The meaning of this is that when something is over, step away, move on; God has closed the door for a reason. Trust the Lord and move on.
It reminds of another saying, 'When God closes a door, don't stand there banging on it." Same message: when something doesn't go as expected, consider that perhaps God is actually doing something beyond our understanding. Perhaps we must trust or "let go".
When something ends, it is not easy to know if we are to accept it.. or pray for a miracle that changes the situation. In fact, there is another opposing saying that is "Where God has put a comma, don't put a period." Very confusing!
When I have grieved the lost loved ones, I know I have stood at the door banging. I know have struggled to accept. Am I simply supposed to just tell myself that an ending like a death is "a blessing", as people who comfort us like to suggest?
All these sayings point to the truth that to grow in faith is to indeed wrestle, question, and get angry.But to walk in faith is to strive to uphold a belief and trust that (1) God's ways are not our ways, (2) the love of God does not stop, and (3) there is a provision and plan in beyond our comprehension that we truly want to be a part of.
People of faith don't have to flippantly accept that whatever ended is a blessing. But we also don't have to spend the remaining days of our life questioning or banging away because there is more life to live, more love to be shared..
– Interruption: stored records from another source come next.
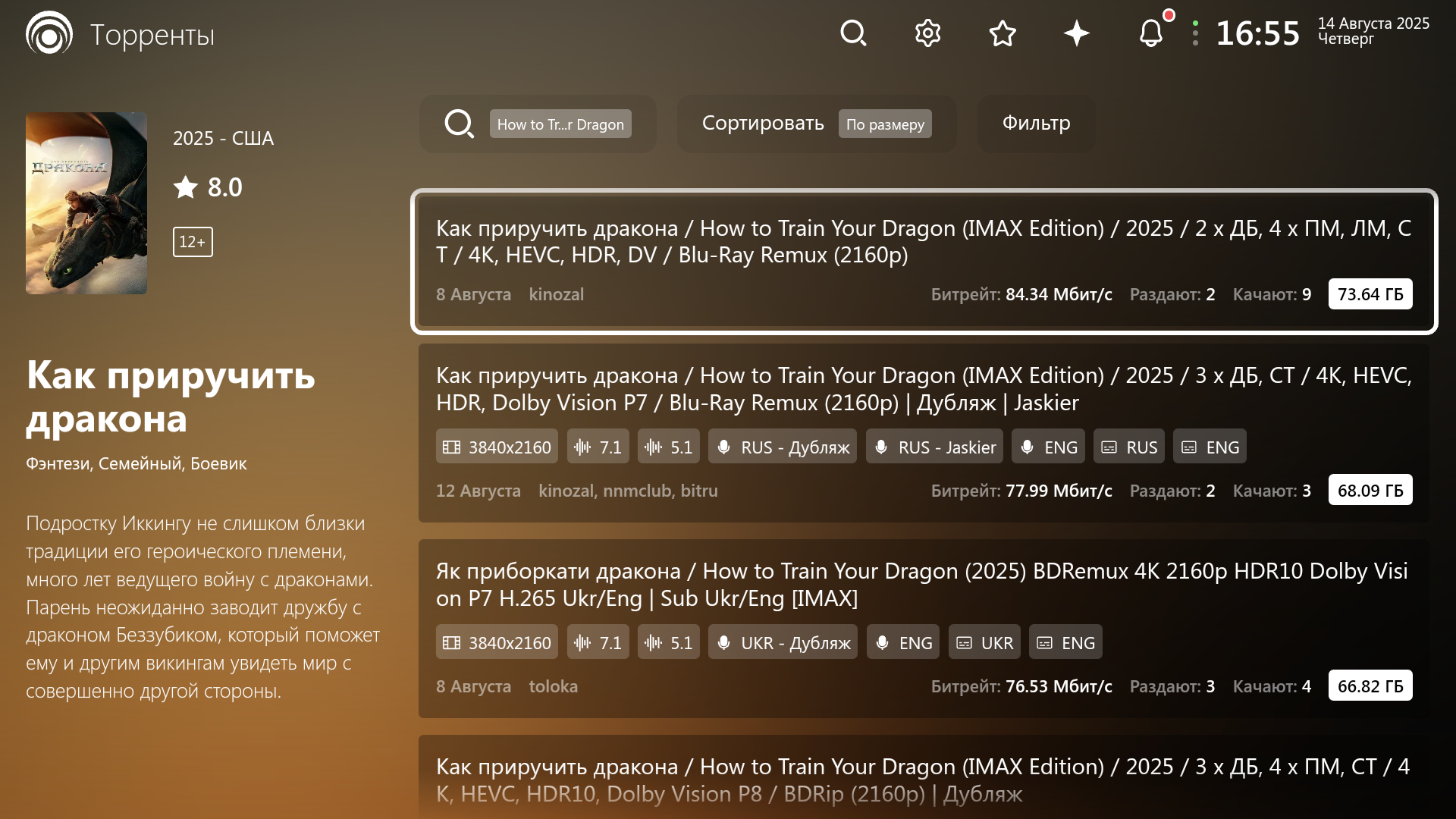The width and height of the screenshot is (1456, 819).
Task: Click the torrent search magnifier icon
Action: (459, 124)
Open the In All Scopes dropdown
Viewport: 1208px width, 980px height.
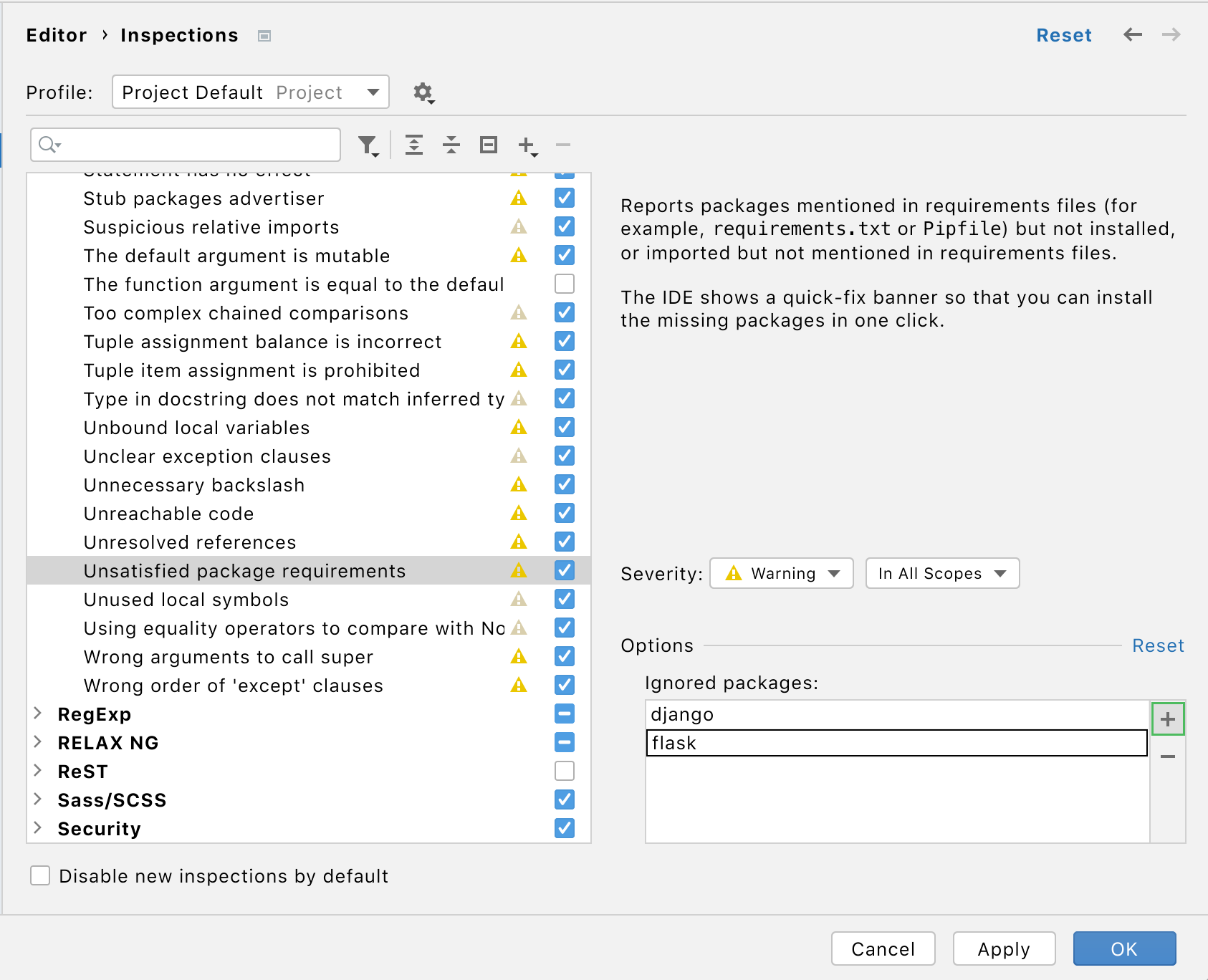pyautogui.click(x=941, y=573)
Before he suffered and died, Jesus said, "Do not let your heart be troubled: believe in God, believe also in me." John 14:1. This was spoken to the disciples in advance of an event that he knew would seem catastrophic - the trial and crucifixion of their beloved leader. He wanted them to hold on to a promise that what would seem like an ending, his death, would be the 'end of chapter' but not the end of the story.
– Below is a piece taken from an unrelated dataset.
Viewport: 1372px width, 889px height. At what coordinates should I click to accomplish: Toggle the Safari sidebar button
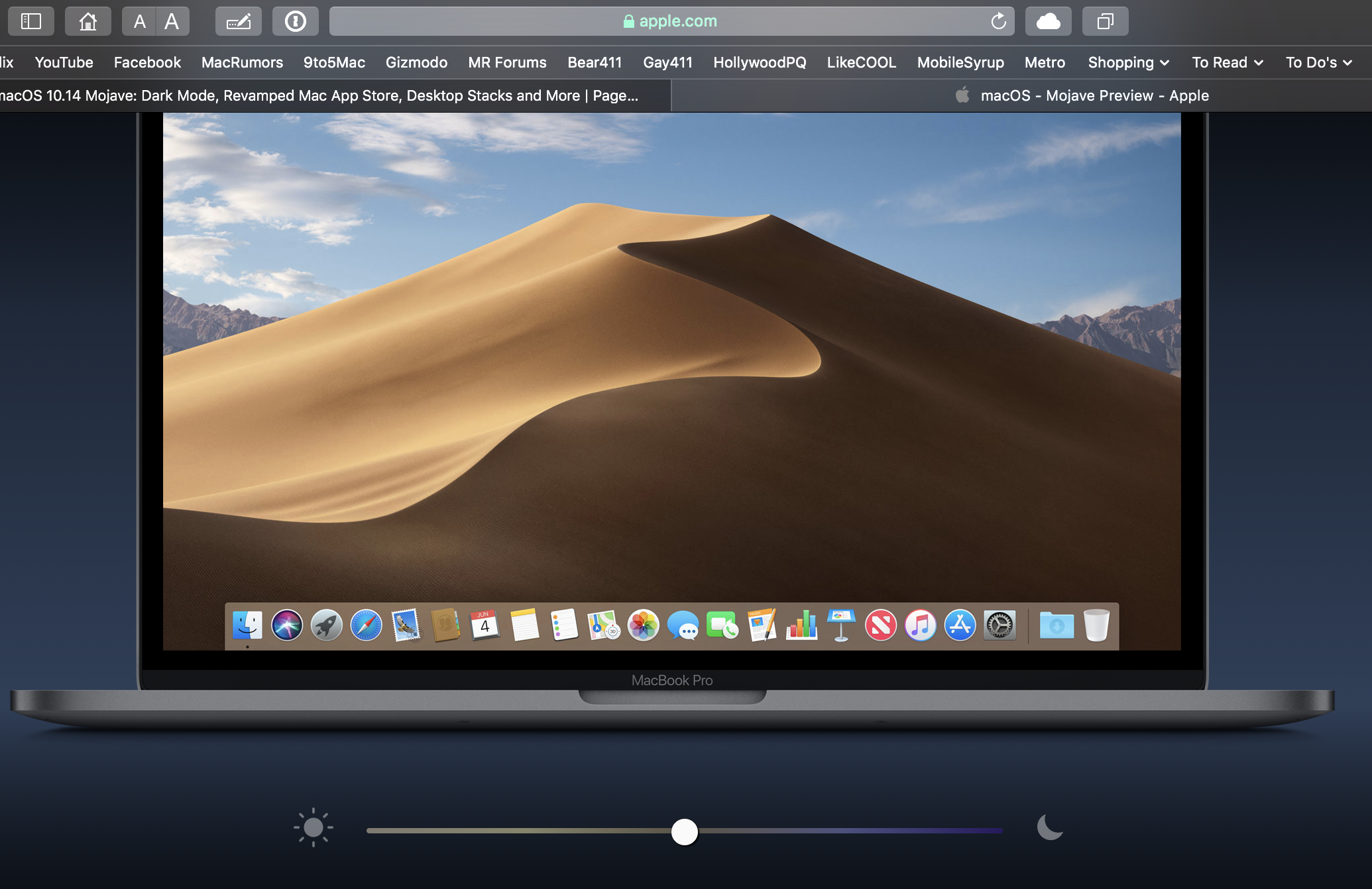point(31,21)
To have faith is to believe where we cannot yet see. Sometimes that means trusting that death doesn't get the final say. It didn't on the cross and it does not in our lives.
But endings are real. We must be present in the moment with them. Just as spoke the last words from the cross, "It is finished", we too must find the faith to let God put a period at the end of chapters of our life. An ending is a promise to a new beginning.
Yes it hard it is to let go. It is even harder step away, and move forward into the unknown. How tempting it is to remain, linger, question or bang on the door.
If there is something in your life that you question, realize that you are not alone. What you are experiencing is what the earliest Christians described as "the mystery of faith." We still people proclaim this in the full liturgy of the sacrament of Holy Communion "Christ has died. Christ is risen. Christ will come again." Three truths. Three periods.
To proclaim the mystery of faith in your life, begin by lifting it up before God each day in your prayer time. Some have determined to lift it up for a set period of time, like 40 days. In doing so, give space and voice to the sorrow. Let your heart ache before God. This is different from being troubled in your heart, this is a posture of pouring your heart out, letting it break. You may even want symbolically take bread as you pray, lift it up and break it, considering all that is broken and ended. Then you close your time in prayer, consuming the bread, or a cup of sorrow if you like. This can be your way of asking that theholy mystery of grace be imparted to your spirit.
Remember; the power of the one who raised Christ from the dead raising you also to new life, new relationship and new purpose.